Abstract
Systemic sclerosis (SSc, scleroderma) is a severe autoimmune connective tissue disease characterized by widespread peripheral microvasculopathy, and progressive cutaneous and visceral fibrosis, leading to significant organ dysfunction. Sirtuins (SIRTs) are a family of NAD-dependent protein deacetylases with pleiotropic effects on a variety of biological processes, including metabolism, cell survival, and aging. In the last decades, increasing studies have explored the contribution of SIRTs to the pathogenesis of SSc, highlighting a significant antifibrotic effect of both SIRT1 and SIRT3. On these bases, the aim of this study was to measure circulating SIRT1 and SIRT3 levels by enzyme-linked immune-sorbent assay in a well-characterized cohort of SSc patients (n = 80) and healthy controls (n = 71), focusing on their possible association with disease clinical features, and their potential as biomarkers reflecting SSc activity and severity. Significantly decreased serum levels of both SIRT1 and SIRT3 were found in SSc patients compared to controls. In SSc, the reduction in circulating SIRT1 and SIRT3 associated with a greater extent of cutaneous fibrosis, presence of interstitial lung disease, and worse pulmonary function. Serum SIRT1 and SIRT3 decrease also correlated with the severity of nailfold microvascular damage, with SIRT3 levels being additionally related to the occurrence of digital ulcers. The levels of these two proteins showed a direct correlation with one another in the circulation of SSc patients. Of the two SIRTs, serum SIRT3 was found to better reflect disease activity and severity in a logistic regression analysis model. Our findings suggest that serum SIRT1 and SIRT3 may represent novel potential biomarkers of increased risk for a more severe, life-threatening SSc disease course.
Highlights
Systemic sclerosis (SSc, scleroderma) is a severe autoimmune disease characterized by widespread microvasculopathy, clinically manifesting with Raynaud’s phenomenon, refractory ischemic digital ulcers (DUs), pulmonary artery hypertension (PAH), and renal crisis, as well as by cutaneous and visceral fibrosis, leading to significant organ dysfunction [1–4]
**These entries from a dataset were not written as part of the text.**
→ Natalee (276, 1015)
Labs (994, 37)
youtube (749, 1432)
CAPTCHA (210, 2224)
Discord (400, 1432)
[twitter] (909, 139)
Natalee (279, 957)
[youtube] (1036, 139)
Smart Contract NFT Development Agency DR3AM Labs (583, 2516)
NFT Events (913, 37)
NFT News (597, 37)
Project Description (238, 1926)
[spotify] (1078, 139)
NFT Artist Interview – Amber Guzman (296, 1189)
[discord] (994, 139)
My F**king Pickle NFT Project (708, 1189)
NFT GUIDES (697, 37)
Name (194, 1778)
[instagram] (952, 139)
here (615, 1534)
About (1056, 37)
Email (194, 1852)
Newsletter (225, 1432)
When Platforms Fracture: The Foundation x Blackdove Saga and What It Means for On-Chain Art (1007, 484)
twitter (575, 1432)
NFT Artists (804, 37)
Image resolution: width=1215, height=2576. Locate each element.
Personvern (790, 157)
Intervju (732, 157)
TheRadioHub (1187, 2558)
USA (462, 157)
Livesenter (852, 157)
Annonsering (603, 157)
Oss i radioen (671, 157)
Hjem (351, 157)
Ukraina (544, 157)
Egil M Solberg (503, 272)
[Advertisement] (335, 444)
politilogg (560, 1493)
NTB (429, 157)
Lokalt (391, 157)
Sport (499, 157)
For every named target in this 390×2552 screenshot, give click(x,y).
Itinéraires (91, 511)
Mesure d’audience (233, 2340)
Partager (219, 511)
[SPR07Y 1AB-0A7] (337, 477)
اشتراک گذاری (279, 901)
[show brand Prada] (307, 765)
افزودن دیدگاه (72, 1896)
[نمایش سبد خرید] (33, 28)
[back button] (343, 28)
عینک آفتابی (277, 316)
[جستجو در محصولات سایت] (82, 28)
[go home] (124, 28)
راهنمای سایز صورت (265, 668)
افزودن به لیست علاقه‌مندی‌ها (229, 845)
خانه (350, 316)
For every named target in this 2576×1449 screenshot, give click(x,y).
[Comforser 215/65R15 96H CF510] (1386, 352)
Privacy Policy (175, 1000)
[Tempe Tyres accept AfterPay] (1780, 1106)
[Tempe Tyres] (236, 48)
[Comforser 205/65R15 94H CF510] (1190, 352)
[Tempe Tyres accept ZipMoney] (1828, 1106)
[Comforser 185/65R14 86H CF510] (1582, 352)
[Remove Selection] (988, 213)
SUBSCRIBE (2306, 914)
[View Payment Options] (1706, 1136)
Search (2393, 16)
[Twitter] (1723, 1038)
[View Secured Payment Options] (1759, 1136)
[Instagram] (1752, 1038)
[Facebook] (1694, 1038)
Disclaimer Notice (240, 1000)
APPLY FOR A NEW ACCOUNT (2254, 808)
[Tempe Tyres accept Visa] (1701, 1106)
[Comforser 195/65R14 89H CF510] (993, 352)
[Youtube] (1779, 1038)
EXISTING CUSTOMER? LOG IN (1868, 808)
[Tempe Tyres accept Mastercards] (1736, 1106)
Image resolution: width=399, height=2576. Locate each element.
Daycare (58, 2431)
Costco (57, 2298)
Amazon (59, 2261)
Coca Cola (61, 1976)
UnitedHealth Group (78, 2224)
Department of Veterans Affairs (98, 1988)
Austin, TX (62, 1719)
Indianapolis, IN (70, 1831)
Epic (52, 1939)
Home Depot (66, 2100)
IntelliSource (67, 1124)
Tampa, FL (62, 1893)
When we performed receiver operator characteristics (ROC) curve analysis, we found that the area under the curve (AUC) of SIRT1 was 0.68, indicating a low diagnostic accuracy
Since, when comparing SSc subgroup medians, we found significant differences in serum levels of both SIRT1 and SIRT3 according to the cutaneous subset, the presence of interstitial lung disease (ILD), and the severity of the nailfold videocapillaroscopy (NVC) pattern, we carried out multiple logistic regression analysis combining serum SIRT1 and SIRT3 as independent variables, and one of the three abovementioned disease phenotypes as a single dependent variable each time
Summary
Systemic sclerosis (SSc, scleroderma) is a severe autoimmune disease characterized by widespread microvasculopathy, clinically manifesting with Raynaud’s phenomenon, refractory ischemic digital ulcers (DUs), pulmonary artery hypertension (PAH), and renal crisis, as well as by cutaneous and visceral fibrosis, leading to significant organ dysfunction [1–4]. Such a highly heterogeneous spectrum of pathological manifestations associates with a widely variable prognosis, with lung fibrosis that clinically manifests as interstitial lung disease (ILD) representing the principal cause of death [5–7]. Concerning SSc histopathology, skin and internal organ fibrosis is driven by profibrotic myofibroblasts, i.e., α-smooth muscle actin expressing cells whose persistent activation results in excessive synthesis and accumulation of extracellular matrix components, such as collagen and fibronectin, with consequent disrupted physiological architecture of the affected tissues [9,10]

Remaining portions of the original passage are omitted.